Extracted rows
◆ ◆ ◆ ◆ ◆ ◆ ◆
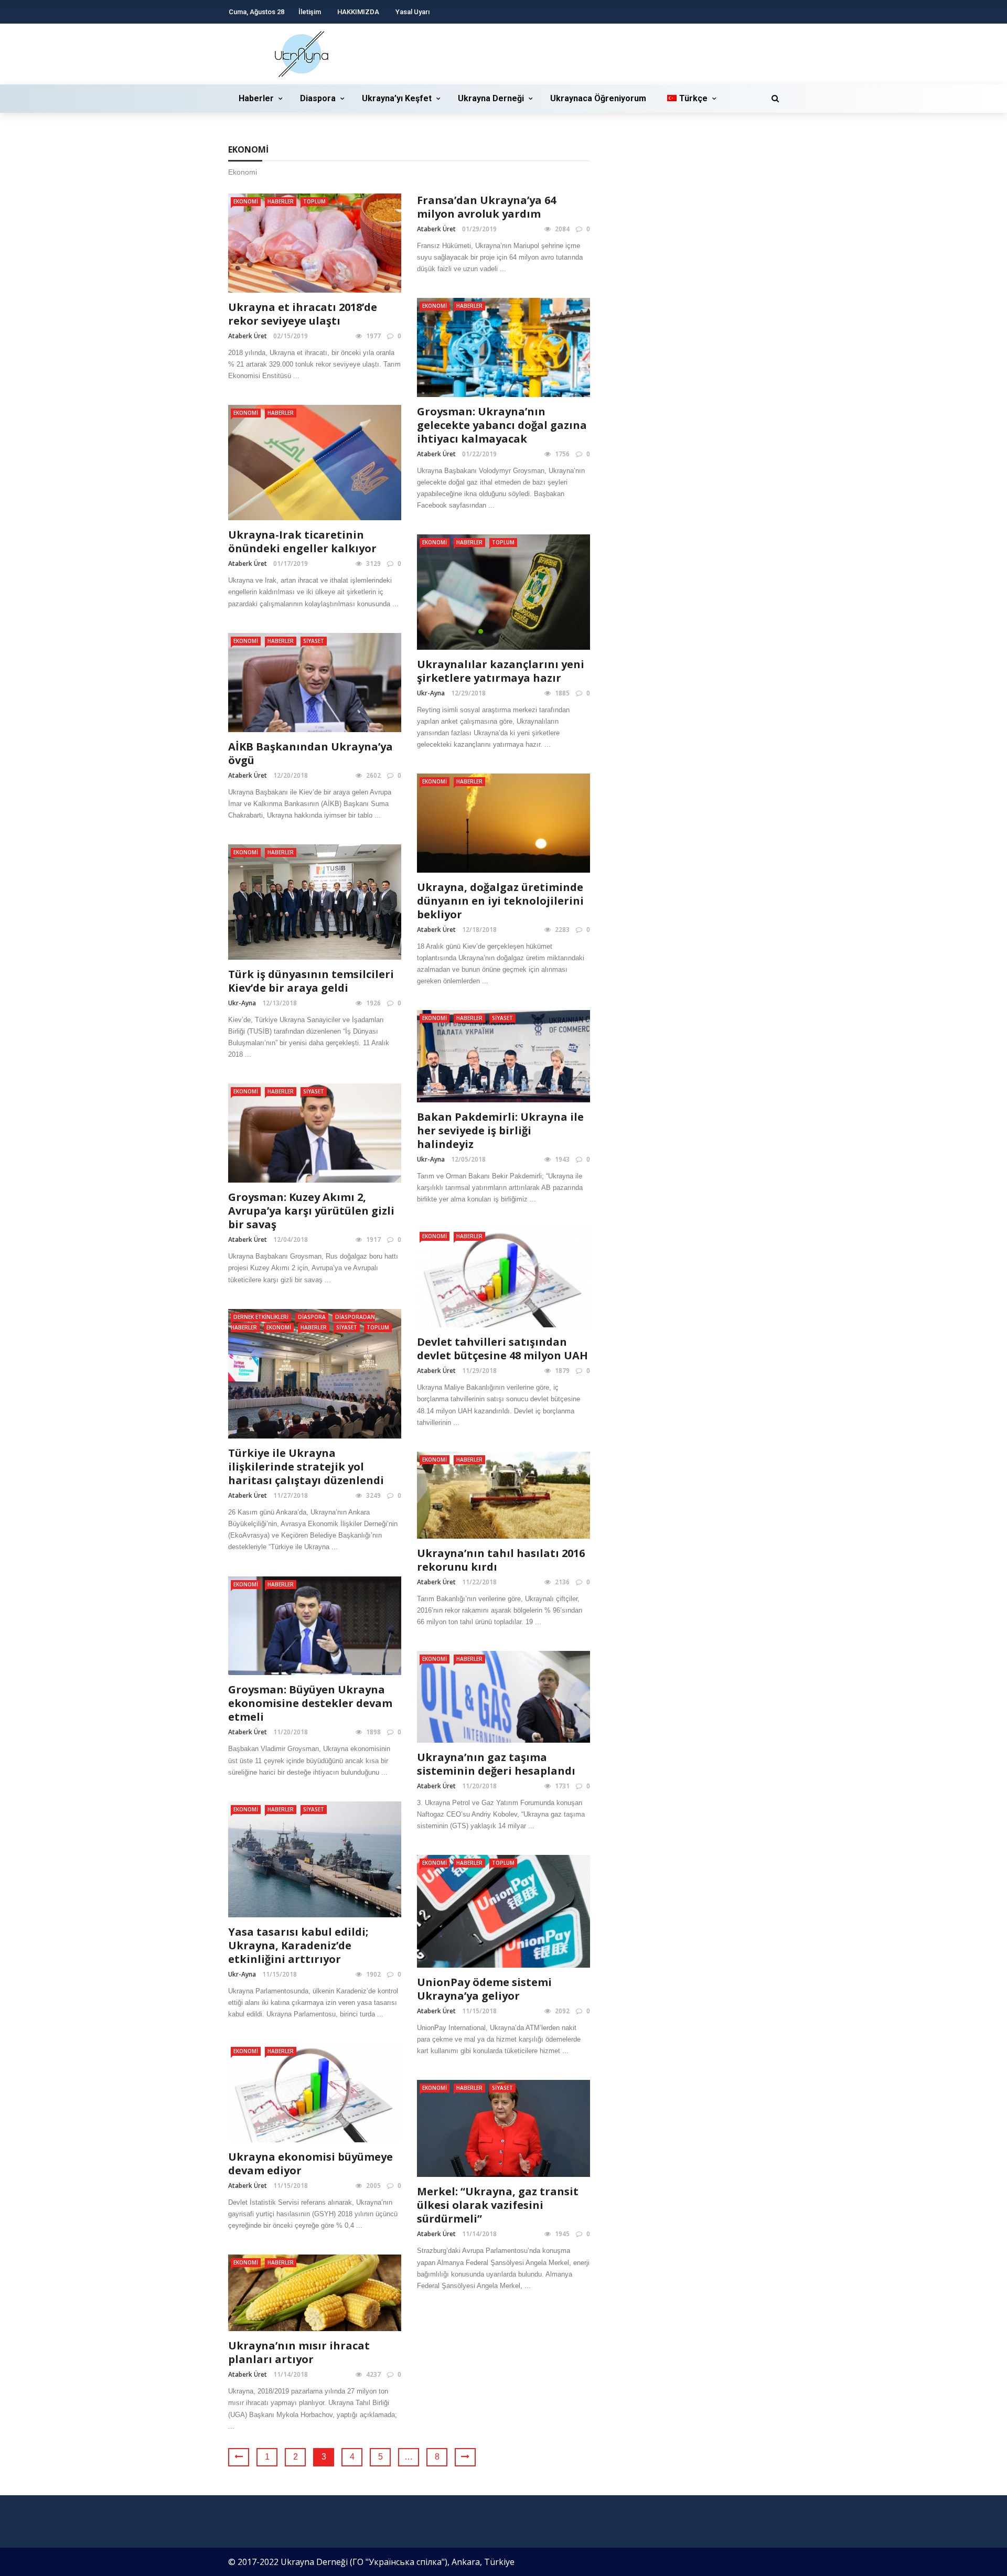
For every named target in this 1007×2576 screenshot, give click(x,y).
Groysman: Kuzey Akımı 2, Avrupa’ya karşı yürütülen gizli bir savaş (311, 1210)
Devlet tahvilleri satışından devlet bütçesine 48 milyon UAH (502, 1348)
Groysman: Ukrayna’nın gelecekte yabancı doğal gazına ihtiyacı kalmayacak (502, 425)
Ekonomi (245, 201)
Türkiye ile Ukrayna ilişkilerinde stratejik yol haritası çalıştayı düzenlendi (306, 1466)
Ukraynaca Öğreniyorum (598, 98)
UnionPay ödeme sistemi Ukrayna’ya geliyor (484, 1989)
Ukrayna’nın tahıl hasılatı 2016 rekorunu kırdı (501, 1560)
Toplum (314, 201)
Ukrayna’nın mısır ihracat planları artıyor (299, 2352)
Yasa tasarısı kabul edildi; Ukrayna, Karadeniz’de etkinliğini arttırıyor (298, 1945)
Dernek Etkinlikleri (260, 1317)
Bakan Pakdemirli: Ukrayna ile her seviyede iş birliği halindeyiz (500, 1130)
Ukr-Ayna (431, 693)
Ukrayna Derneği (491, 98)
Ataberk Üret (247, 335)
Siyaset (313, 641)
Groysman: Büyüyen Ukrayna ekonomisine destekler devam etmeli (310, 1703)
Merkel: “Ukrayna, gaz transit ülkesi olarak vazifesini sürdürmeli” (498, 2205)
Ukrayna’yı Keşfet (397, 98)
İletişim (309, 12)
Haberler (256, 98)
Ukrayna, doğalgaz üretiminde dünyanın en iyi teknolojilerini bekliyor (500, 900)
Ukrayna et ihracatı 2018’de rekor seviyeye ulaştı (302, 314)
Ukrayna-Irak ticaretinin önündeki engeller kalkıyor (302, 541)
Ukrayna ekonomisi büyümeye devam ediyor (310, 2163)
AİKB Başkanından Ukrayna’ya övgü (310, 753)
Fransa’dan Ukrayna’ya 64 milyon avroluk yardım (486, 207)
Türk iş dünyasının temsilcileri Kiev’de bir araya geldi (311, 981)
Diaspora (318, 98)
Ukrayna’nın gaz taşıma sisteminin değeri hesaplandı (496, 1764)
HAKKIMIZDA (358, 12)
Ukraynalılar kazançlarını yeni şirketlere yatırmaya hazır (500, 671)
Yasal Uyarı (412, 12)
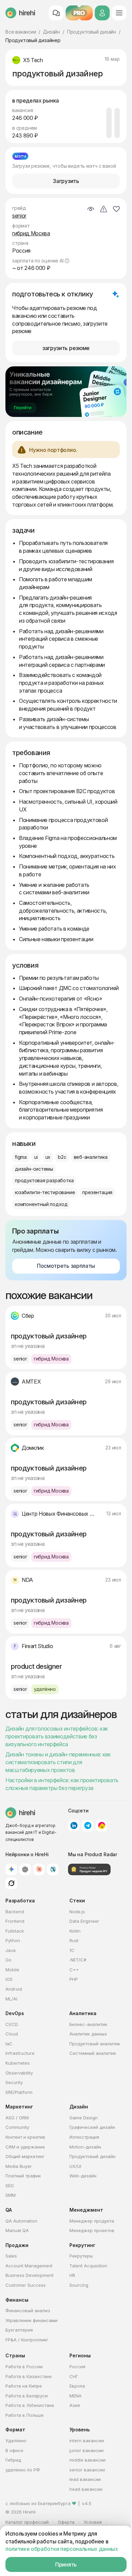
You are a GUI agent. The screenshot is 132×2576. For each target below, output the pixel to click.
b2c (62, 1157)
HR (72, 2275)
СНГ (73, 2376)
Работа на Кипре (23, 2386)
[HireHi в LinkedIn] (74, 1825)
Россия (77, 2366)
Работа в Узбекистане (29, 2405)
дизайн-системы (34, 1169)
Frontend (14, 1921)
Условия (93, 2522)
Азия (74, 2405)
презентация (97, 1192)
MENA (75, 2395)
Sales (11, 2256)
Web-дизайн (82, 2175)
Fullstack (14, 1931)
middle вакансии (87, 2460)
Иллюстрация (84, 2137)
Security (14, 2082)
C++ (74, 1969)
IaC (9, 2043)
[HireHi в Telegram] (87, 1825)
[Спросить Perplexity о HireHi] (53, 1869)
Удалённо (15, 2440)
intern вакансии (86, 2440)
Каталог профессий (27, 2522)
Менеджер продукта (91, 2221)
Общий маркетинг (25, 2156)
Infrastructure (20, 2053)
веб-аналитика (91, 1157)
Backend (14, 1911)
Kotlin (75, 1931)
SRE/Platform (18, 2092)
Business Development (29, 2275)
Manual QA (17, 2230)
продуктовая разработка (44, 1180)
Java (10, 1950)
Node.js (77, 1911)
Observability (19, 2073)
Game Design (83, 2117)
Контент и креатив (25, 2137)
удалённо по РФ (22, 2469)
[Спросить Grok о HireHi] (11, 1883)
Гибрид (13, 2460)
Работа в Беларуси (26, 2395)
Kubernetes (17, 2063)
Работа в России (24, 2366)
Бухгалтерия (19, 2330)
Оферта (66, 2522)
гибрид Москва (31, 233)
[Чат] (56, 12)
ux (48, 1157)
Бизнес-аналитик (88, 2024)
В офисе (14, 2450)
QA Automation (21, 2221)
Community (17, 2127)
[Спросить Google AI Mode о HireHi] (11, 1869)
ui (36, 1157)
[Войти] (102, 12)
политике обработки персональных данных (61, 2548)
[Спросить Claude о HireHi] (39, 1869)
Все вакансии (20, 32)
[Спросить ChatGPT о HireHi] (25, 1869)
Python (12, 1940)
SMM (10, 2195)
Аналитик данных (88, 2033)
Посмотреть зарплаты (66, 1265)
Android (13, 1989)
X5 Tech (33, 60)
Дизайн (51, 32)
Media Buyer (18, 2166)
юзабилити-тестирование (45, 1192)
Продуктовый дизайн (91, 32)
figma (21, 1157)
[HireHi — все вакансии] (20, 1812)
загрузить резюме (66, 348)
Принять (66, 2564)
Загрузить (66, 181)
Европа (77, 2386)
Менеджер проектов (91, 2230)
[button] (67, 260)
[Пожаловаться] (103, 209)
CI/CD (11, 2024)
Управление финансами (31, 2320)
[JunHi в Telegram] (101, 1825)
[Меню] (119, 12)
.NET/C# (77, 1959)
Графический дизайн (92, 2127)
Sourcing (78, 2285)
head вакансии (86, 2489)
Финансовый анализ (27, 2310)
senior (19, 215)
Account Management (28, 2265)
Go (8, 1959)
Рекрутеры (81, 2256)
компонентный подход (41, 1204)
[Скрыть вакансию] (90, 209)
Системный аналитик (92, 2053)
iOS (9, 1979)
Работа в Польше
◆ ◆ ◆ ◆ ◆ ◆ ◆
Task brief: Copy verbatim the rows from the one containing "[Спросить Perplexity о HireHi] (53, 1869)" through the one containing "Backend (14, 1911)", including both.

Written answer:
[Спросить Perplexity о HireHi] (53, 1869)
Удалённо (15, 2440)
intern вакансии (86, 2440)
Каталог профессий (27, 2522)
Менеджер продукта (91, 2221)
Общий маркетинг (25, 2156)
Infrastructure (20, 2053)
веб-аналитика (91, 1157)
Backend (14, 1911)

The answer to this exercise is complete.